EXCERPT:
============================================================
Credit: Webb Chappell -
Language consultant David White reviews lines in the Nipmuc language with Marcos Akiaten, who plays the Wampanoag leader Massasoit. White consulted with the producers when they were writing the script and later translated lines into Nipmuc for Akiaten and the other actors.
Credit: Webb Chappell -
Director Chris Eyre directs a dramatic recreation of the first Thanksgiving at Pioneer Village in Salem, MA. In the historical record, there are only two sentences written about the first Thanksgiving, so the producers relied on the guidance of colonial historians to create a feast that included foods the Pilgrims would have eaten in 1621.
Credit: Webb Chappell -
Annawon Weeden (King Philip) and Mark Cartier (John Easton) rehearse their lines for a key scene. Dialogue for this scene comes from “A Relation Of The Indian War,” John Easton’s 1675 account of a meeting with King Philip.
============================================================
DATA EXCERPTS:
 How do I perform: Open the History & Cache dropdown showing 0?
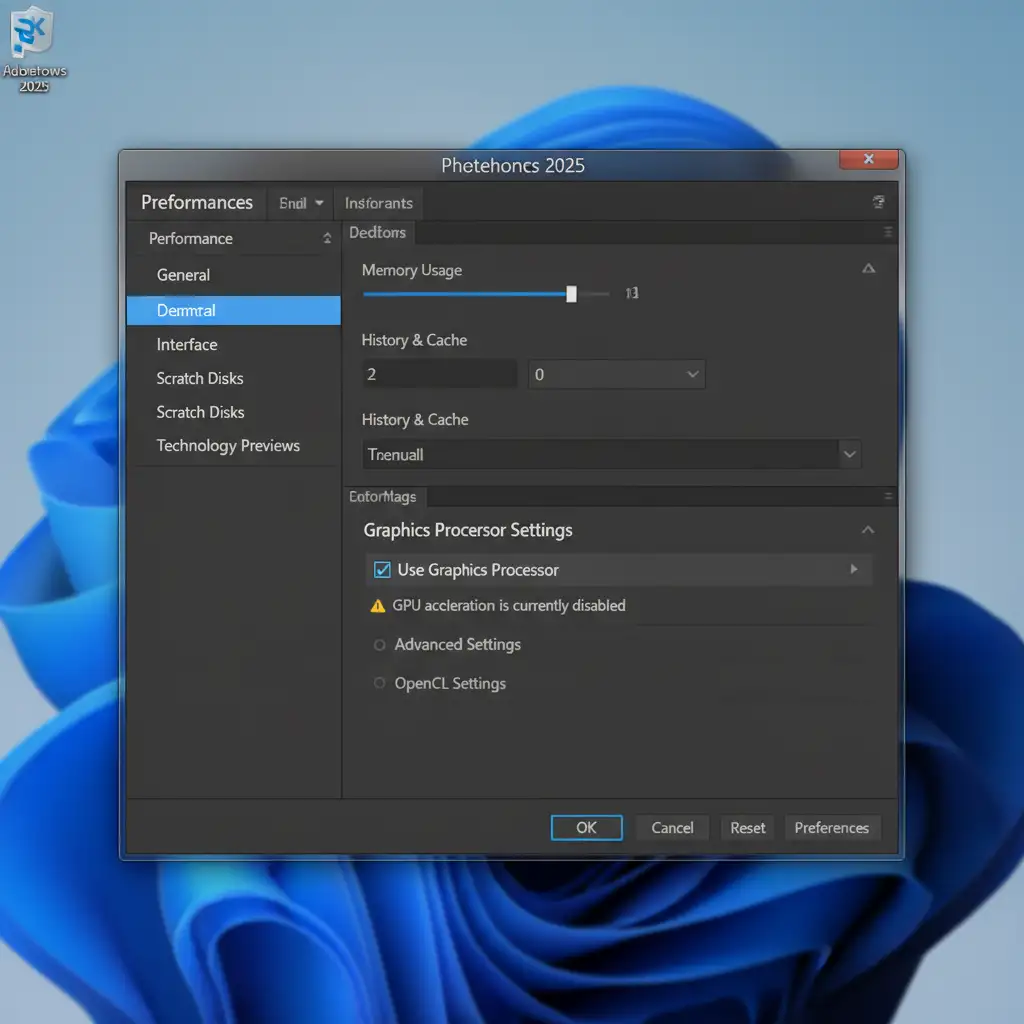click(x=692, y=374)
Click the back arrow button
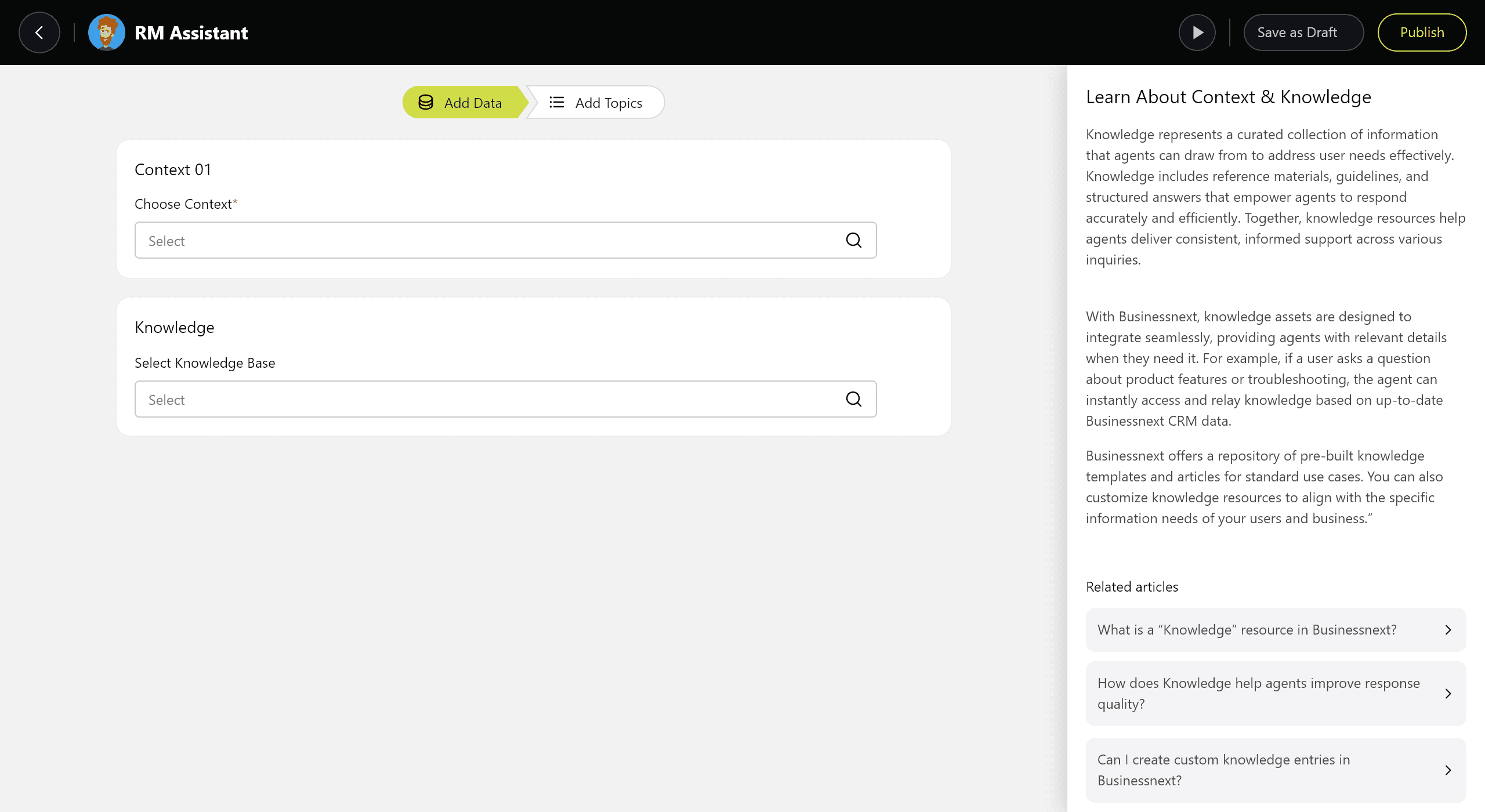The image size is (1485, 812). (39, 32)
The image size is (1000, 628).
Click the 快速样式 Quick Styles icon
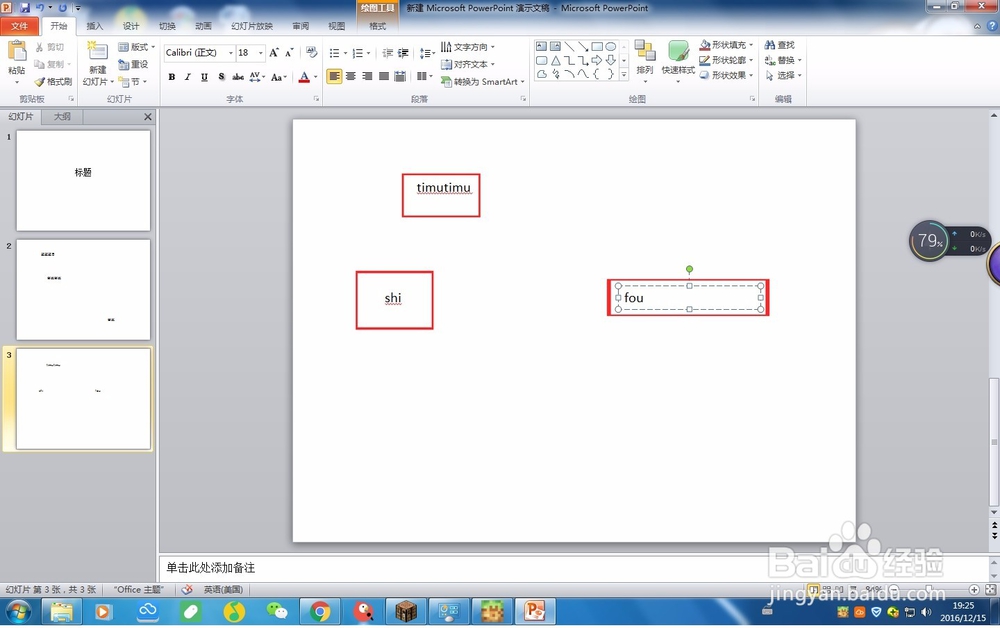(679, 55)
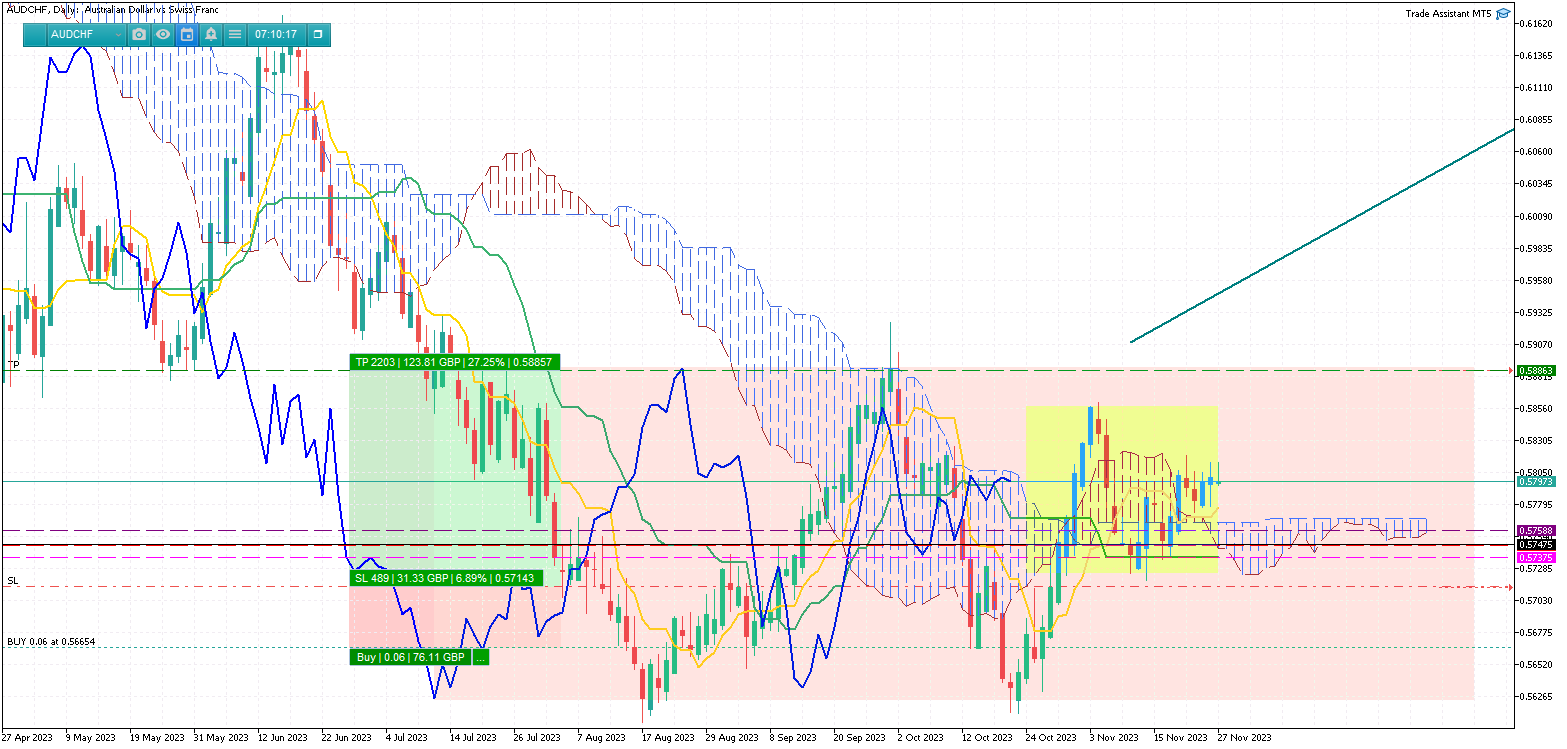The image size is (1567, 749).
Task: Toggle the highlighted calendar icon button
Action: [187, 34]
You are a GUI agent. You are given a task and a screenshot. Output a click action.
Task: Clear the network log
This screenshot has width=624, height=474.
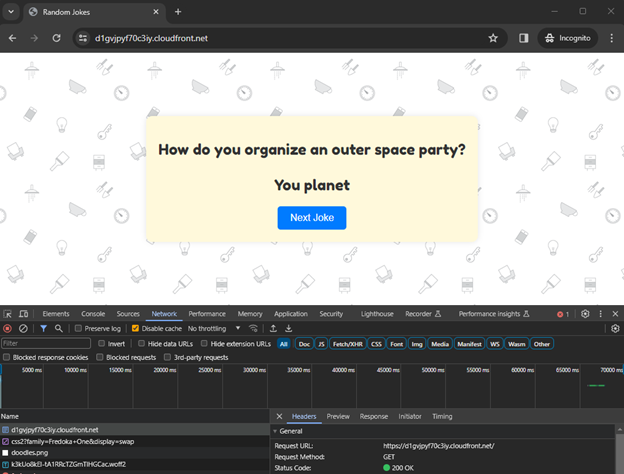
============================================================
SET EXERCISE: Extend the behind-the-scenes captions about filming the Wampanoag history recreations, continuing from their last sentence in the same style.

OUTPUT FOR THIS TASK:
Credit: Webb Chappell -
Native reenactors paddling a traditional dugout canoe on a bend of the North River in Marshfield, MA. Many people associate Native people with birchbark canoes, but the Wampanoag used fire to hollow out massive tree trunks to build their canoes.
Credit: Webb Chappell -
Annawon Weeden, who portrays King Philip, in a traditional dugout canoe on the North River in Marshfield, MA. Weeden, a member of the Mashpee Wampanoag tribe, is an educator in his community and is a traditional singer and dancer.